» **TASK REQUIREMENTS**
Transcribe the listing below without any changes, from the line holding "osteoblasts [768, 260]" through the line holding "expires (285, 517)", inclusive. Give those lines only.

» **SUPPLIED DATA**
************
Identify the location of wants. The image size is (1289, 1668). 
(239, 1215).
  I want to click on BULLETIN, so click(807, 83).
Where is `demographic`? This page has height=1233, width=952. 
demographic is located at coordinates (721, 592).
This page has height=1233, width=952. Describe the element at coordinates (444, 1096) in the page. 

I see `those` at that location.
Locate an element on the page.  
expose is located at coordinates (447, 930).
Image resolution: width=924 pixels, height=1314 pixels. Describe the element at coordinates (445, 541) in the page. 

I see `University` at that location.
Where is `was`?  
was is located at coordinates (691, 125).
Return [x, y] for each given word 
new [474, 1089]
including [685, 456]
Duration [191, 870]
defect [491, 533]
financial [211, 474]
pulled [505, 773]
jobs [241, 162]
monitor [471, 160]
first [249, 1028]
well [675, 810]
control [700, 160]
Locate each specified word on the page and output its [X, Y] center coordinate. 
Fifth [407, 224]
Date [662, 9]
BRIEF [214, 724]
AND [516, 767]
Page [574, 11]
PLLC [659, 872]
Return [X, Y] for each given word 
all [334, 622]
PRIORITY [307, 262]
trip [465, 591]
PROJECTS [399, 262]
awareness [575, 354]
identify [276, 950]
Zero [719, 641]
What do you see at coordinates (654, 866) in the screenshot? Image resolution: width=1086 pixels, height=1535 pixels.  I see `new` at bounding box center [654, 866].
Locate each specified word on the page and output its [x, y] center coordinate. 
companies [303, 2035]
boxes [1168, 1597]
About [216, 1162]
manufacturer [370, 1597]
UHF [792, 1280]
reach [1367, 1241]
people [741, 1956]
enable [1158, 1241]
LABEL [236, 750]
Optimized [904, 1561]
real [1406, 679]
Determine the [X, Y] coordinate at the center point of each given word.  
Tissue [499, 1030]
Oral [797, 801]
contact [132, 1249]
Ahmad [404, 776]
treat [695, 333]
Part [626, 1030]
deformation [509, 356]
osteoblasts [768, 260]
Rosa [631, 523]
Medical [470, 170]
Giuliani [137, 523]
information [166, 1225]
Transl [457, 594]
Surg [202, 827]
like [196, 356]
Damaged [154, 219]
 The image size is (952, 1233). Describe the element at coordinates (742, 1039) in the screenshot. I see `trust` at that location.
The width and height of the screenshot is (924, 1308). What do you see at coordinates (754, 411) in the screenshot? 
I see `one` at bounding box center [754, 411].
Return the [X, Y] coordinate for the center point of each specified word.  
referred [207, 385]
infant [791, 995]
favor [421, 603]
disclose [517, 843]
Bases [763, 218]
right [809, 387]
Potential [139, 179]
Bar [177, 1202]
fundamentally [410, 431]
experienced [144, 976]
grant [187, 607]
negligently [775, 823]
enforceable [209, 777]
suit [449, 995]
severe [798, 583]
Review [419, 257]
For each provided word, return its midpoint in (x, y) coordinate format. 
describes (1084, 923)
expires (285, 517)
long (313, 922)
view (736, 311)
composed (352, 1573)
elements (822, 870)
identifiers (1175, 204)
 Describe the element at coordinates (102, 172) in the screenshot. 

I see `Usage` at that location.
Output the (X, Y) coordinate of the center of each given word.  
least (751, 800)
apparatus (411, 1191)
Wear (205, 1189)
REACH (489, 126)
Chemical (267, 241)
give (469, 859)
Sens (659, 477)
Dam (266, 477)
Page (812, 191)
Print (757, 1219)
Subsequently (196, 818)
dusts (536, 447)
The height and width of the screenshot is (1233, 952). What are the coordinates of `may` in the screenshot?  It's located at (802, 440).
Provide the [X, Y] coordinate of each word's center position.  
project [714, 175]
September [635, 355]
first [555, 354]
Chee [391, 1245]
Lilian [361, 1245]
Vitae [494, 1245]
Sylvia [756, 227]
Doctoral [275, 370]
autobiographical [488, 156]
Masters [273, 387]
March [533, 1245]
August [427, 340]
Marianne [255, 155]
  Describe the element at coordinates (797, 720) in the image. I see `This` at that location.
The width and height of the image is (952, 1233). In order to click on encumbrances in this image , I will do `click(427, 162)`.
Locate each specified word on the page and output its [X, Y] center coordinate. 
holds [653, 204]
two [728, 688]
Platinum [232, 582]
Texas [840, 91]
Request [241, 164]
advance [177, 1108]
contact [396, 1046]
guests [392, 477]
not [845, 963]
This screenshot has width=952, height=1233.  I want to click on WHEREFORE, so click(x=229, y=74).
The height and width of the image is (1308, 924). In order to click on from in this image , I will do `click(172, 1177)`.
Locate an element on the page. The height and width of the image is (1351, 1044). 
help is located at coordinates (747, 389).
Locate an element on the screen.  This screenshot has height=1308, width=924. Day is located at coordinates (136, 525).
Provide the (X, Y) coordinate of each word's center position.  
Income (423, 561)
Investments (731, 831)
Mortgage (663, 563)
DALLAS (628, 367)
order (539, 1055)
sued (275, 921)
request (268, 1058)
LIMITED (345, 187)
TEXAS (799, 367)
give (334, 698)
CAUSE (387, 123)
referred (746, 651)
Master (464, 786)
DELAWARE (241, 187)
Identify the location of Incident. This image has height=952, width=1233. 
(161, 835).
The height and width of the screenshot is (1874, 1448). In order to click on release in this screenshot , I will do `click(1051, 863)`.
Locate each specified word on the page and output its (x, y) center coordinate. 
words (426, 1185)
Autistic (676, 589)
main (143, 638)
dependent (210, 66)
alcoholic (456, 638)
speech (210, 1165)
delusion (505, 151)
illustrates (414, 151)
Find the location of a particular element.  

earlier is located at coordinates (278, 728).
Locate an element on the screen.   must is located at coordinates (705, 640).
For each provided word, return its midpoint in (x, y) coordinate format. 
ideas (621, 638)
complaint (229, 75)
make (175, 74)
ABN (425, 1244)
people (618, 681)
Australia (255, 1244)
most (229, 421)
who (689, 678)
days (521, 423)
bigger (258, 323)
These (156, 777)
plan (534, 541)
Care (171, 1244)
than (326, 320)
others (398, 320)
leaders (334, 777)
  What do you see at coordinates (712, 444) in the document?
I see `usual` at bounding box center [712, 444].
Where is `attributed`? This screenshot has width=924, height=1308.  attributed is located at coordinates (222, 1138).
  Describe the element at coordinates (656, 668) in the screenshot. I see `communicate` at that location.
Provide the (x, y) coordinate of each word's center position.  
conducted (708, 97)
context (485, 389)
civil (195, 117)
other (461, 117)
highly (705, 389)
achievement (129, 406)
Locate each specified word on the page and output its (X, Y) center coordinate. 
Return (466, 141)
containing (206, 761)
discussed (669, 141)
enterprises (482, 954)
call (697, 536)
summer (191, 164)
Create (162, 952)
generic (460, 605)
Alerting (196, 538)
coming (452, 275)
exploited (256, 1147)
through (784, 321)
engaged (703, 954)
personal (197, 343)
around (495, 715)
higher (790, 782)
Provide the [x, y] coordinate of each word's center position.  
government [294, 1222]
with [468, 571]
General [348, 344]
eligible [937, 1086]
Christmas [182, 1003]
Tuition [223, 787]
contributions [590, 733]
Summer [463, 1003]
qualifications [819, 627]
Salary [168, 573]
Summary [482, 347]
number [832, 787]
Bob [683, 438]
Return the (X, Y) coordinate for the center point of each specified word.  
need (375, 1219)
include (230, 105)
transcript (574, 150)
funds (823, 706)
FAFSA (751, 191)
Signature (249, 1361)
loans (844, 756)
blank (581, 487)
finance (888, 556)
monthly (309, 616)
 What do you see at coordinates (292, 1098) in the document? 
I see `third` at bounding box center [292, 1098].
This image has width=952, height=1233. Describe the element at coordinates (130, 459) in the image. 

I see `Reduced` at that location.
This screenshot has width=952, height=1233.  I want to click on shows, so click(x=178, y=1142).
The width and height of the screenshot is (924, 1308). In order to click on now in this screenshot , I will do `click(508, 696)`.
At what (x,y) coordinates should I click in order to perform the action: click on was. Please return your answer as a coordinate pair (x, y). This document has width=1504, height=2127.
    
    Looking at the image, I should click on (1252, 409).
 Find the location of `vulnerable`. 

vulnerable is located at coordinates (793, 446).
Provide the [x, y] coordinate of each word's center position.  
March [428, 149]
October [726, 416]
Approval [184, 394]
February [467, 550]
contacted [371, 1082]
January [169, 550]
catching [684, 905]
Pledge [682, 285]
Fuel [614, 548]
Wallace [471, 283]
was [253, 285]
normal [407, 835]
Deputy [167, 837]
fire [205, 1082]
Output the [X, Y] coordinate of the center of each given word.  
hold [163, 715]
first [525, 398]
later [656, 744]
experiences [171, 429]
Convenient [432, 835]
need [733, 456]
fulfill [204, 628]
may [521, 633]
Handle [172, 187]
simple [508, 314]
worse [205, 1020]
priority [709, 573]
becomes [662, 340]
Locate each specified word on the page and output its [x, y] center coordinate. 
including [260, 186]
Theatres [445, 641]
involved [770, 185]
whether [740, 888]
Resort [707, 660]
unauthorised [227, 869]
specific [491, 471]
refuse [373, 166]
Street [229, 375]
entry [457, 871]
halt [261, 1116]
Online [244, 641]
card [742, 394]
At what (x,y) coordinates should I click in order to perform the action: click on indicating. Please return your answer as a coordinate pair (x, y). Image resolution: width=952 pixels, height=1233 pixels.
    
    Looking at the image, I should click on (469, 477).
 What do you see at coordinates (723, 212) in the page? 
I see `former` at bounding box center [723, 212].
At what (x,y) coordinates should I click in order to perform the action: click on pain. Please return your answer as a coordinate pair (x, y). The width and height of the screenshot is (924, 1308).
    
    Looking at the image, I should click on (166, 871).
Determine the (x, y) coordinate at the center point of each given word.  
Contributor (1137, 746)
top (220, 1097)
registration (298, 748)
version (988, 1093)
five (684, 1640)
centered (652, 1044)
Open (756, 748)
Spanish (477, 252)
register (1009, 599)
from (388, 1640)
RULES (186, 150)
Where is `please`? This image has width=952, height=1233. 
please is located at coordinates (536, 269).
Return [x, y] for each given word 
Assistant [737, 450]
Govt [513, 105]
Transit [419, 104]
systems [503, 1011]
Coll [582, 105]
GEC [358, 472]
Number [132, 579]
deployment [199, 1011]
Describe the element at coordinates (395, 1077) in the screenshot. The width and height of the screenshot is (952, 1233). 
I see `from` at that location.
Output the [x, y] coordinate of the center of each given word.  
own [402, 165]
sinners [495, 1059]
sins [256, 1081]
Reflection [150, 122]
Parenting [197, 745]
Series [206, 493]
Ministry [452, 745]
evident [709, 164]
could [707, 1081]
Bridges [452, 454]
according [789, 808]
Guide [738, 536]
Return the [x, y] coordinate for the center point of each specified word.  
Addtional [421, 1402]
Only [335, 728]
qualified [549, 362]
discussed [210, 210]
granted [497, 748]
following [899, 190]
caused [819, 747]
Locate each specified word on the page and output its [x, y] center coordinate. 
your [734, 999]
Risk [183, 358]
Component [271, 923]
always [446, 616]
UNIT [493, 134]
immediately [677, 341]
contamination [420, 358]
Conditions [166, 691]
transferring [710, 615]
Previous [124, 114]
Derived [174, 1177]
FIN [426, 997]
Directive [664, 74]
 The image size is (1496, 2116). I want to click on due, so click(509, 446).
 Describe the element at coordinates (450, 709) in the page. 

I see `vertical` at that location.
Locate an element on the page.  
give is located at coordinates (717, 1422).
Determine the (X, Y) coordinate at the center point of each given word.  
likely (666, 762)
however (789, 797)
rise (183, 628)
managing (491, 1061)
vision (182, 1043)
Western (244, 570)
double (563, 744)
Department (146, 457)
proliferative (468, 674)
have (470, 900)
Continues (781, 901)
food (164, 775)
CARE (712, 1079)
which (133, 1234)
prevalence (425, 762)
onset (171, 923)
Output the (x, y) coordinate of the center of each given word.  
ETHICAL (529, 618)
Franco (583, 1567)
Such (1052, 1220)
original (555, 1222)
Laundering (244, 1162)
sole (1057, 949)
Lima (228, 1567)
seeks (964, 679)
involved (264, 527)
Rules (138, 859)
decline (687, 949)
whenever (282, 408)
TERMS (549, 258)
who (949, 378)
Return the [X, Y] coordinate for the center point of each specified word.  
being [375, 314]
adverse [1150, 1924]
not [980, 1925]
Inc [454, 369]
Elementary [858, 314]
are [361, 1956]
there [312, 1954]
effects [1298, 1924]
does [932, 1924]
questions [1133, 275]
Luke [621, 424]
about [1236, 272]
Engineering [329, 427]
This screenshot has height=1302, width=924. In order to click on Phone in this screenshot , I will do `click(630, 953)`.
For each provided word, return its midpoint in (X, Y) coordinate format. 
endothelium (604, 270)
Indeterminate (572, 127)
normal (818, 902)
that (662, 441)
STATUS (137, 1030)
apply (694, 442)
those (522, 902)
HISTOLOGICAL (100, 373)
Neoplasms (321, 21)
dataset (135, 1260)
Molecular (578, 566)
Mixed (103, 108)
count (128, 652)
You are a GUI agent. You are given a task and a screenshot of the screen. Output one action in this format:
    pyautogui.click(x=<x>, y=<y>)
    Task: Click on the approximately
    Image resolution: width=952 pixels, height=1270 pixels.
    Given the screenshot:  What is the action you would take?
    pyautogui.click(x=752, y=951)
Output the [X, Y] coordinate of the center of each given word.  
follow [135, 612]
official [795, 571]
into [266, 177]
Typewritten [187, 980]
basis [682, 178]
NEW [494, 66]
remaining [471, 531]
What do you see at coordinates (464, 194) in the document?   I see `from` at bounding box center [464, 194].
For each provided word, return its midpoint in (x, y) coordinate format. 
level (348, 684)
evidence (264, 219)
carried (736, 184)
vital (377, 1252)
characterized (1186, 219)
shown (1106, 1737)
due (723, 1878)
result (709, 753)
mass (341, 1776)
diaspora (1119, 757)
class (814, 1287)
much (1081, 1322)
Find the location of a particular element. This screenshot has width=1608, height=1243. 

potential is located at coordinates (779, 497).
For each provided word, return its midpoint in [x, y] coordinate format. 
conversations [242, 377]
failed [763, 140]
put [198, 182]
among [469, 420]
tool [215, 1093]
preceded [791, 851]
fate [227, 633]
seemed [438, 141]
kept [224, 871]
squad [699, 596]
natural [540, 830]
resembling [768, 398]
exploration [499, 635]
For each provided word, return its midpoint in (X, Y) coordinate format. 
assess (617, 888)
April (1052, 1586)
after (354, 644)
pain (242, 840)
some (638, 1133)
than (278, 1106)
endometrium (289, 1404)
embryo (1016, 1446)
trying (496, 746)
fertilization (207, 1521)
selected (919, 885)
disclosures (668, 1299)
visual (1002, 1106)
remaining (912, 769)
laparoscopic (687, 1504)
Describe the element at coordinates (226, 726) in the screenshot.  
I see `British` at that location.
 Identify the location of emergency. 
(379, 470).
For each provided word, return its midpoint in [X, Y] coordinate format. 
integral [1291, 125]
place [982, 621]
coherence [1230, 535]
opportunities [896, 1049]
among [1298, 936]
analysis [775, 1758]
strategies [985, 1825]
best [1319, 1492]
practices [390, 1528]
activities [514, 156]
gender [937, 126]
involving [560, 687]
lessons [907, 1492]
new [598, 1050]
************
» **FULL OUTPUT**
osteoblasts [768, 260]
Rosa [631, 523]
Medical [470, 170]
Giuliani [137, 523]
information [166, 1225]
Transl [457, 594]
Surg [202, 827]
like [196, 356]
Damaged [154, 219]
 The image size is (952, 1233). Describe the element at coordinates (742, 1039) in the screenshot. I see `trust` at that location.
The width and height of the screenshot is (924, 1308). What do you see at coordinates (754, 411) in the screenshot? 
I see `one` at bounding box center [754, 411].
Return the [X, Y] coordinate for the center point of each specified word.  
referred [207, 385]
infant [791, 995]
favor [421, 603]
disclose [517, 843]
Bases [763, 218]
right [809, 387]
Potential [139, 179]
Bar [177, 1202]
fundamentally [410, 431]
experienced [144, 976]
grant [187, 607]
negligently [775, 823]
enforceable [209, 777]
suit [449, 995]
severe [798, 583]
Review [419, 257]
For each provided word, return its midpoint in (x, y) coordinate format. 
describes (1084, 923)
expires (285, 517)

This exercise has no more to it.